Version: 4.0.0-incubating

Stateful Server Load Balancing

All stateful services in BifroMQ are built on top of the base-kv distributed storage engine.
base-kv provides strong consistency, automatic sharding, and fault tolerance, forming the foundation for high availability and elastic scaling of stateful workloads. Load distribution and availability are jointly managed by replicated shards and the Balancer framework, which continuously adapts the cluster topology to runtime conditions.

Core Principles

Replicated Shards and Quorum

Each stateful service cluster continuously replicates its data across multiple nodes using the Raft protocol.

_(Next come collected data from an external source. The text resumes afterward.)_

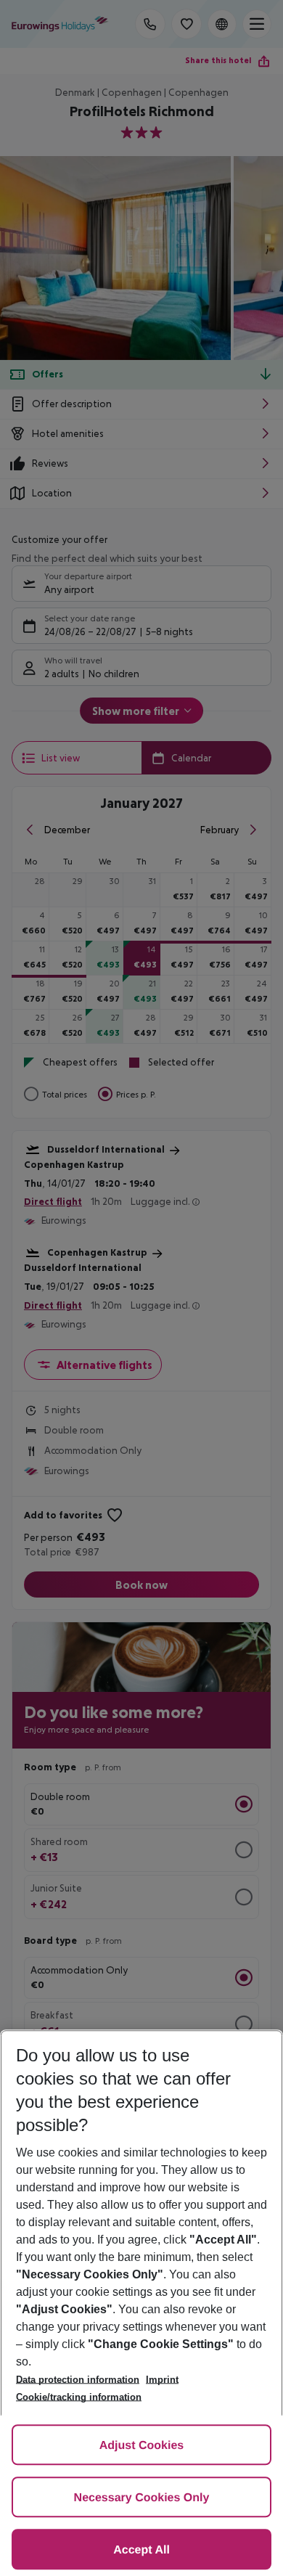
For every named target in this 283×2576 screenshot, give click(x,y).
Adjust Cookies (141, 2446)
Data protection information (77, 2379)
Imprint (162, 2379)
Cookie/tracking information (79, 2397)
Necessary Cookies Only (142, 2498)
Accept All (141, 2550)
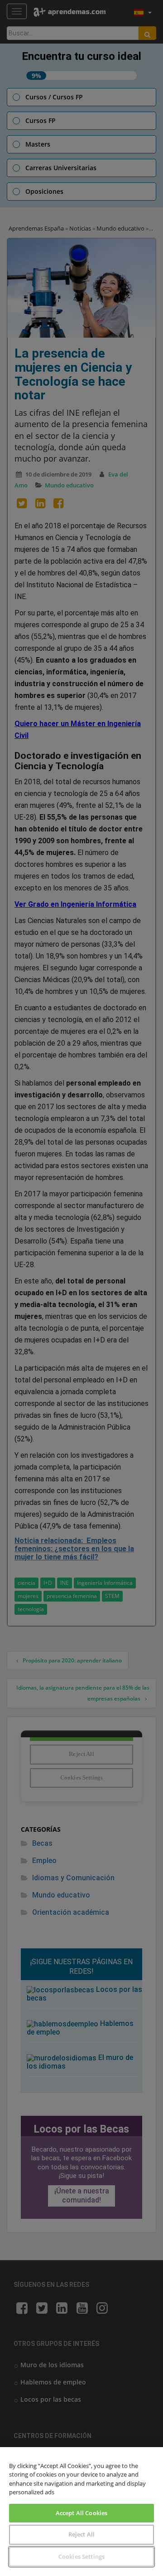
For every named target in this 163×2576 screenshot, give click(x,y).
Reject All (81, 2534)
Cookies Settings (81, 2556)
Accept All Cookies (81, 2513)
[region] (81, 2511)
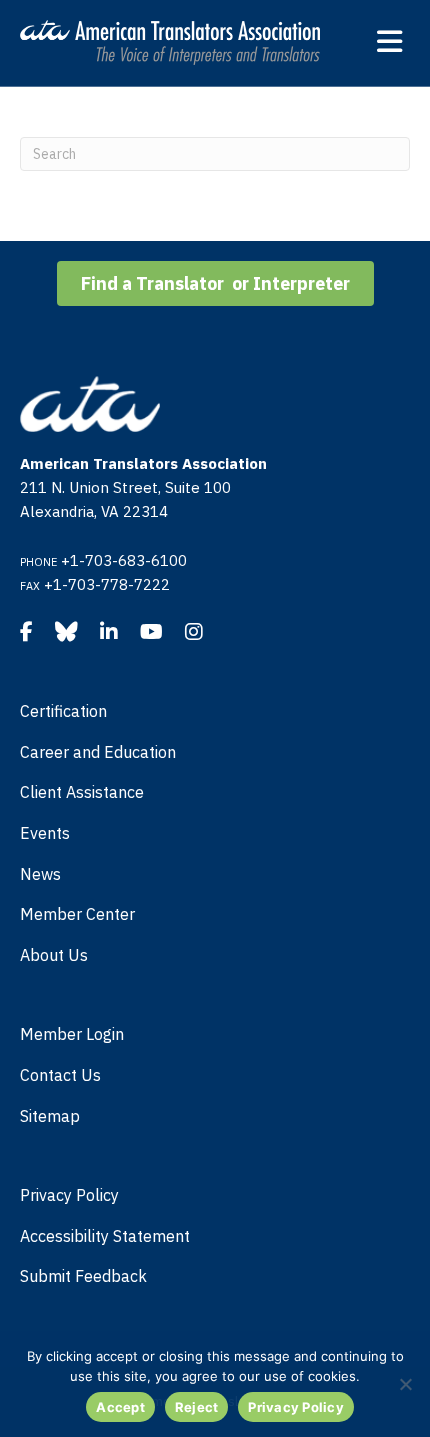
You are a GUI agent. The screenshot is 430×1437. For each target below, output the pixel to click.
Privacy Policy (69, 1195)
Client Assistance (82, 792)
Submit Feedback (83, 1276)
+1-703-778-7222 (107, 584)
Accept (120, 1407)
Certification (63, 711)
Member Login (72, 1034)
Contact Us (60, 1075)
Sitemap (50, 1116)
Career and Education (98, 752)
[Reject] (405, 1384)
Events (45, 833)
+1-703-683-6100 (124, 560)
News (40, 874)
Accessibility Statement (105, 1236)
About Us (54, 955)
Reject (197, 1407)
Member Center (77, 914)
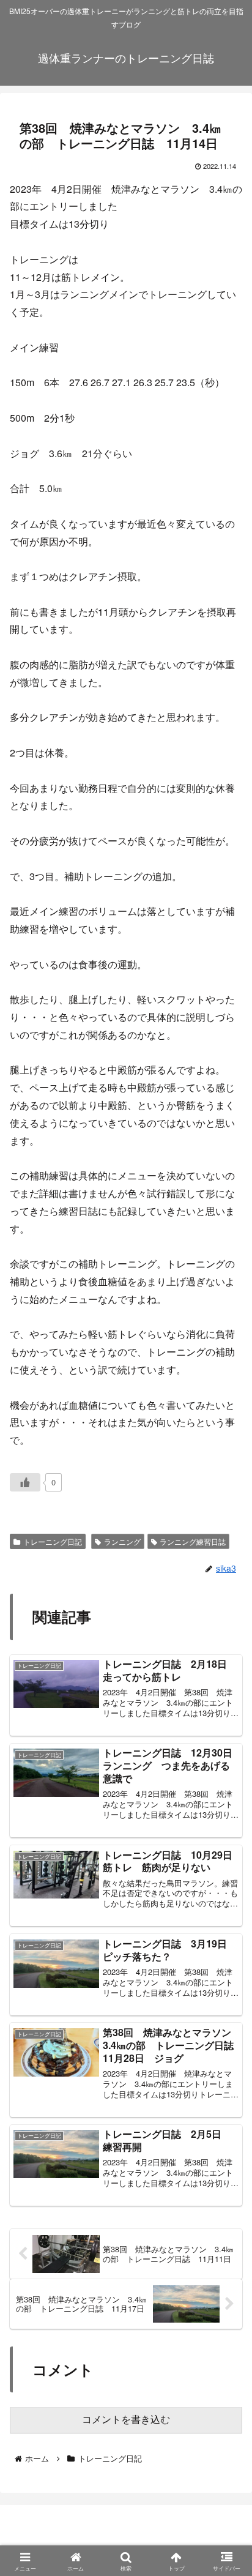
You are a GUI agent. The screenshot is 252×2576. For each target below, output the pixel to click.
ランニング (122, 1541)
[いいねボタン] (25, 1482)
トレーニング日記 (52, 1541)
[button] (224, 1927)
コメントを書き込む (126, 2419)
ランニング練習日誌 (193, 1541)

As long as a quorum of replicas for a shard (Range) remains alive, the service continues to serve reads and writes.
Node failures are tolerated transparently without manual intervention.

Leader-Based Access Model

Each shard has a designated leader responsible for handling writes.
Leaders are deliberately distributed across the cluster to avoid hotspots and ensure balanced utilization.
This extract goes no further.